The school, located at 700 Old Mountain Road, had raised more than $8,600 during its annual drive to assist the Rally Foundation, a charity that was started in response to the case of William Olson, a Walton High School graduate who eventually lost his 10-year battle with cancer this May. Jennifer Dawson, a Lost Mountain social studies teacher and sponsor of the school’s Helping Hands club, said most of that money was raised as kids came into class on Friday morning. Of the funds, more than $970 was in coins, Dawson said.

“That’s kids donating their piggy bank,” she said. “That’s kids convincing families to give their change.”

The fifth annual fundraiser kicked off with a parade around Turner Field before the Sept. 24 Atlanta Braves-Miami Marlins game. Dawson said the idea for the march, in which 1,000 students wore T-shirts and carried a banner in support of the Rally Foundation, came after a discussion with the school’s bandleader.

Dawson planned to do the fundraiser the last week of September, but a potential conflict arose when she learned the band would be playing the national anthem before the game, possibly meaning there would be too much going on at the campus that week. Instead, the school used the event as a way to gain publicity for the cancer cause.

“(The band leader) said, ‘That’s great, maybe we can combine it,’” Dawson said.

From there, the school had a cancer fundraiser at the west Cobb Dairy Queen, in which the restaurant donated 20 percent of its Thursday proceeds, or $565.08, to the Rally Foundation. Dawson said the promotion was a huge success.

“They had to go to another store to get chairs and tables,” she said. “There still weren’t enough.”

Most of the money was raised on Friday, when students lined Lost Mountain’s halls with buckets seeking donations, while others gathered around a big blue suitcase in the school atrium, encouraging kids to donate there. Dawson said she uses one of her three annual personal days to manage the excitement, letting a substitute teach her students.

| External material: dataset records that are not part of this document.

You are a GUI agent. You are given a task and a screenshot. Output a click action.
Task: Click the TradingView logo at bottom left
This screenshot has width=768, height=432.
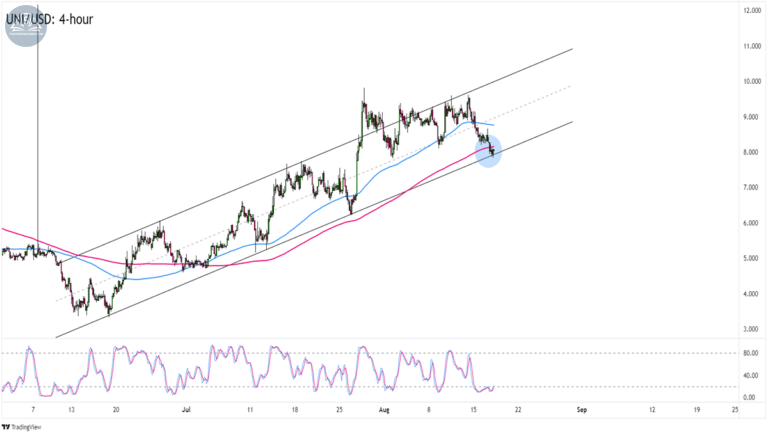pos(22,427)
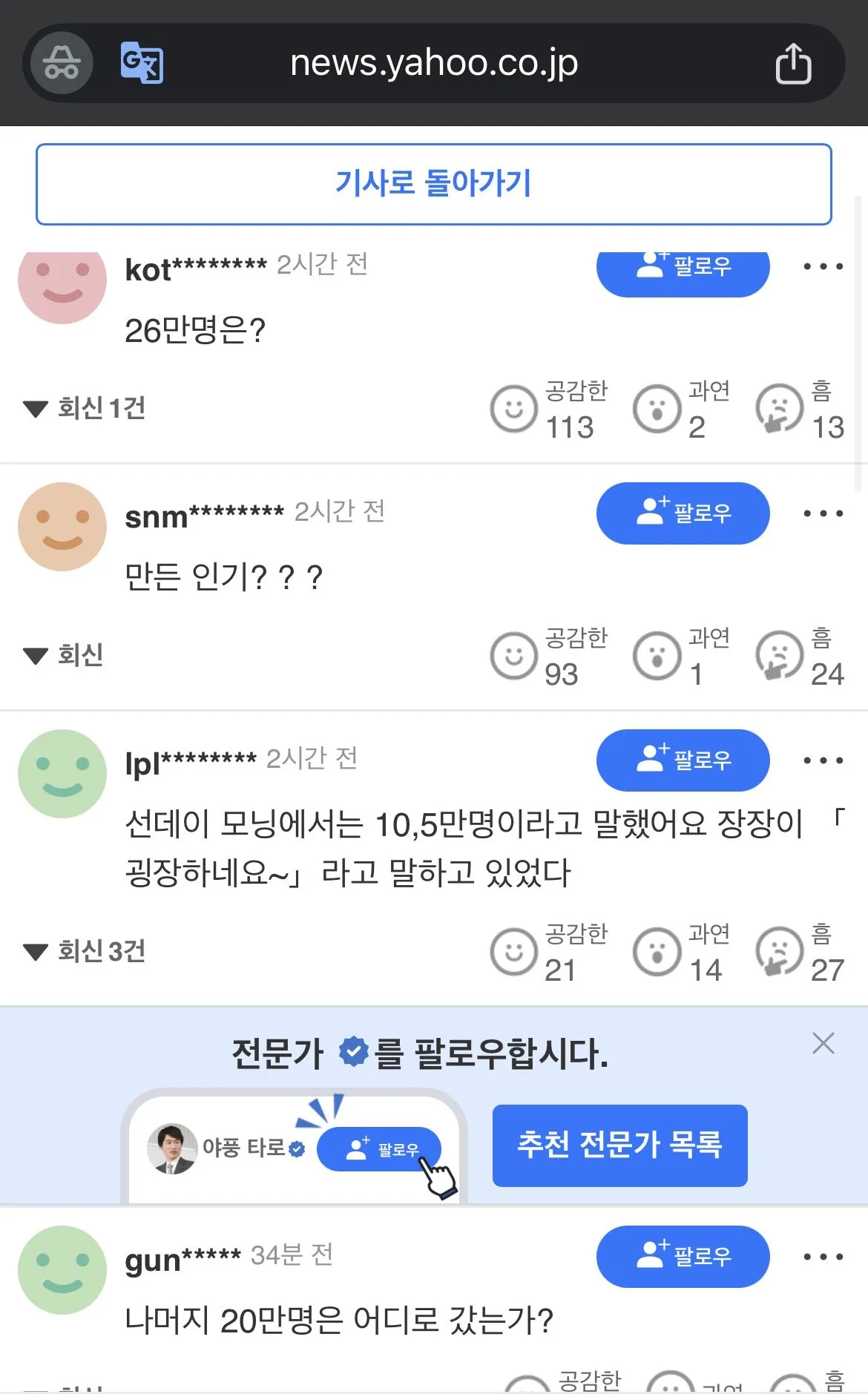Screen dimensions: 868x1394
Task: Open the Google Translate icon
Action: coord(142,63)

The fundraiser started as a project of the Helping Hands club in 2008 after Tyler Copley, a student Dawson taught years earlier in her first year at Lost Mountain, died of cancer. While Dawson was still devastated over that news, another student, Alexa Rohrbach, was hospitalized with cancer a week after starting at Lost Mountain.

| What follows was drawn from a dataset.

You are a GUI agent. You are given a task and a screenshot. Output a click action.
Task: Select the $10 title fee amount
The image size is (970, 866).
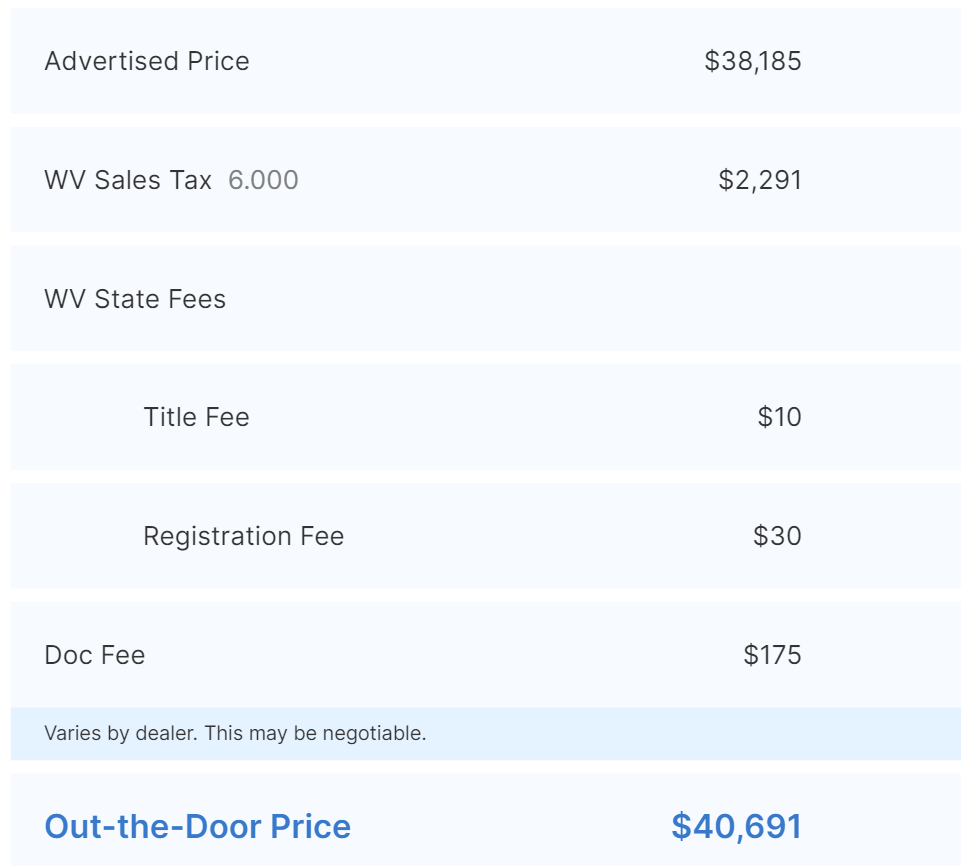tap(779, 417)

The initial fundraiser, which brought in $2,000, was intended to help bring in money for Alexa’s battle with cancer, but she died at 11 the night after Thanksgiving in 2008.

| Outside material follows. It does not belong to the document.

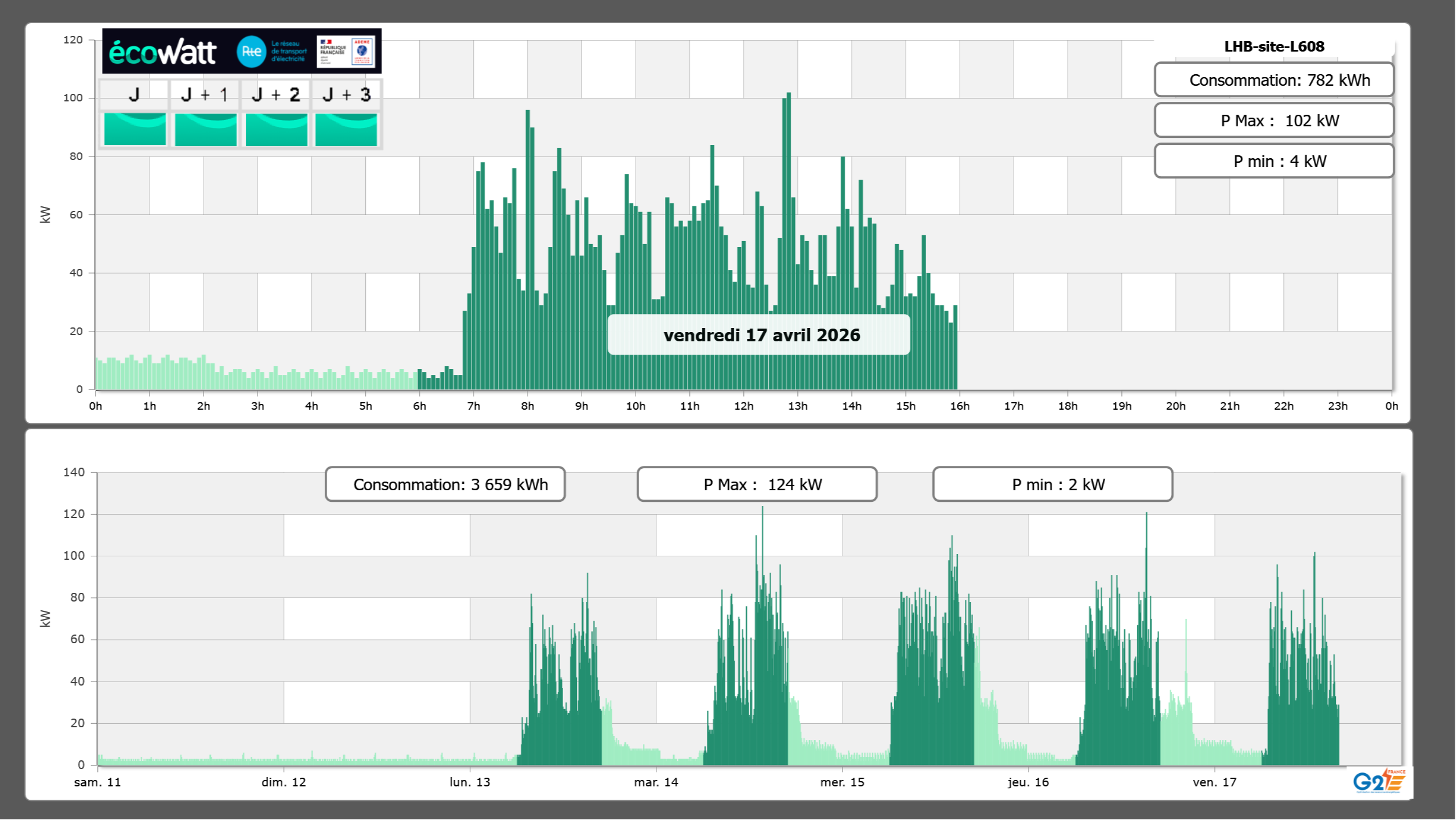
Task: Click the mer. 15 axis label
Action: point(842,782)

But that didn’t stop the quest for Lost Mountain to raise money for the Rally Foundation, with the amount they raised increasing each year. In 2009, Dawson said they raised $5,500; followed by $6,000 in 2010 and $6,200 last year.

She was hoping to bring in even more this year with some late donations.

Dawson said raising money to fight childhood cancer is needed, because less than 5 percent of the American Cancer Society’s money goes toward childhood illness, while only 3 percent of federal cancer funding is aimed at childhood diseases.

Lost Mountain led national middle schools in money raised for the Rally Foundation last year. Dawson said that’s not bad, considering she was once told that the Rally Foundation’s program is suited better for high schools than middle schools.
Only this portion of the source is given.